TONNELLATE DI ARMI. Come si è visto in occasione dell’uccisione dell’11 settembre dell’ambasciatore americano Chris Stevens a Bengasi, quando delle milizie islamiche hanno bloccato tutte le strade con camionette armate di mitragliatori e lanciarazzi, la rivoluzione ha lasciato nel paese in mano a comuni cittadini tonnellate e tonnellate di armi da fuoco, che fanno della Libia un paese fuori controllo ora impediscono al governo centrale di Tripoli di ristabilire l’ordine e il rispetto della legge.
«CITTADINI, CONSEGNATE LE ARMI». Dopo la richiesta da parte del governo alle bande irregolari di sciogliersi «perché in Libia ci può essere una sola autorità», proponendo loro di confluire nell’esercito regolare del paese, Tripoli ha chiesto ai cittadini libici di consegnare le armi alle forze dell’ordine. Secondo quanto riferito dal portavoce dell’esercito, «siamo rimasti sorpresi perché centinaia e centinaia di persone nella capitale sono venuti spontaneamente a consegnare armi leggere, medie e pesanti».
FUCILI, PISTOLE E CARRI ARMATI. Solo a Bengasi, la città da cui è partita l’offensiva dei ribelli, l’esercito ha raccolto 730 tra fucili e pistole, 200 granate, 200 mine anti uomo e anti carro, insieme a 20 mila munizioni circa.
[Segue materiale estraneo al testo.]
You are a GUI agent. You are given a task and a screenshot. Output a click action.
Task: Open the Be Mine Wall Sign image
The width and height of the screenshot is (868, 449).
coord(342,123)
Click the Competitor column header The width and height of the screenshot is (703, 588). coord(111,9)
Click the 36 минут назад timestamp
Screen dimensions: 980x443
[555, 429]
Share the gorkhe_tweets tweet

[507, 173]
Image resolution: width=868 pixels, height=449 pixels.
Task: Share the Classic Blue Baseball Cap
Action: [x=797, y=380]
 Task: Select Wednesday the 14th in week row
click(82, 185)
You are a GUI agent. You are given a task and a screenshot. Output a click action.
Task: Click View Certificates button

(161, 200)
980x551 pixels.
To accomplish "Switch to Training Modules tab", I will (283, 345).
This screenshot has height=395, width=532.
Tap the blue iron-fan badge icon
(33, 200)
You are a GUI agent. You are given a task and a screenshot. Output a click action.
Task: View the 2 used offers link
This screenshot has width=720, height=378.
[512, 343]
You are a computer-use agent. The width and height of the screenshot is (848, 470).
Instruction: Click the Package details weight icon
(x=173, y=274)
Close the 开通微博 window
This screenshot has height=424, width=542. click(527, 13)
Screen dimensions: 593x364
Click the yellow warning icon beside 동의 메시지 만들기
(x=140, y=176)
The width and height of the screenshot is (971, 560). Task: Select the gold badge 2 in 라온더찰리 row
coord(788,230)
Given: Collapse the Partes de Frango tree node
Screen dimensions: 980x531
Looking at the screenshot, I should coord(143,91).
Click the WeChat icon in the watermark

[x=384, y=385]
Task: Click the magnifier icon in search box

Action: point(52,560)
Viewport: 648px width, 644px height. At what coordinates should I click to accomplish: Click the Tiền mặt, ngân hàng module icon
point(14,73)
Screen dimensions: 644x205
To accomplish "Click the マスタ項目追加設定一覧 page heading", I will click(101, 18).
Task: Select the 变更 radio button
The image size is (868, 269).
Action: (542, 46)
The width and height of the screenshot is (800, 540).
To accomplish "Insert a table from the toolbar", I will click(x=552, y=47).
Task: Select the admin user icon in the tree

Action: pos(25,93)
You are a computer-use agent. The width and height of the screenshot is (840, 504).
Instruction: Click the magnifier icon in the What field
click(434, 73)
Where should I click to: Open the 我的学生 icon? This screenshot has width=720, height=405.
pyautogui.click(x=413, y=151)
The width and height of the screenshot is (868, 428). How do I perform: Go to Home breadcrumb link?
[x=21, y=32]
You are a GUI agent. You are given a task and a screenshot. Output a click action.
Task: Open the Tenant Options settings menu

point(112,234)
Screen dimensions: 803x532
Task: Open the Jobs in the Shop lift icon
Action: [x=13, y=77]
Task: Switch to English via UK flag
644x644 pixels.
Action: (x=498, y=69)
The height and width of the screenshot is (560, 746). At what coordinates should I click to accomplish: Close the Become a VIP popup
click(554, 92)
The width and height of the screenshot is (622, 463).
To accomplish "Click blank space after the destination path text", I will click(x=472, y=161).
Per invogliare la gente a cedere le proprie armi, è stata improvvisata una tombola con in palio due macchine per due vincitori. Sono stati consegnati anche sei missili, un cittadino ha affermato di avere un carro armato ma, secondo un rapporto dell’agenzia di stampa Ap, non è chiaro quando lo restituirà. Le armi consegnate rappresentano una parte infinitesimale di quelle che circolano nel paese, ma secondo il portavoce dell’esercito Ali al-Sheikhi «è la prima operazione di questo tipo che facciamo ma non sarà l’ultima».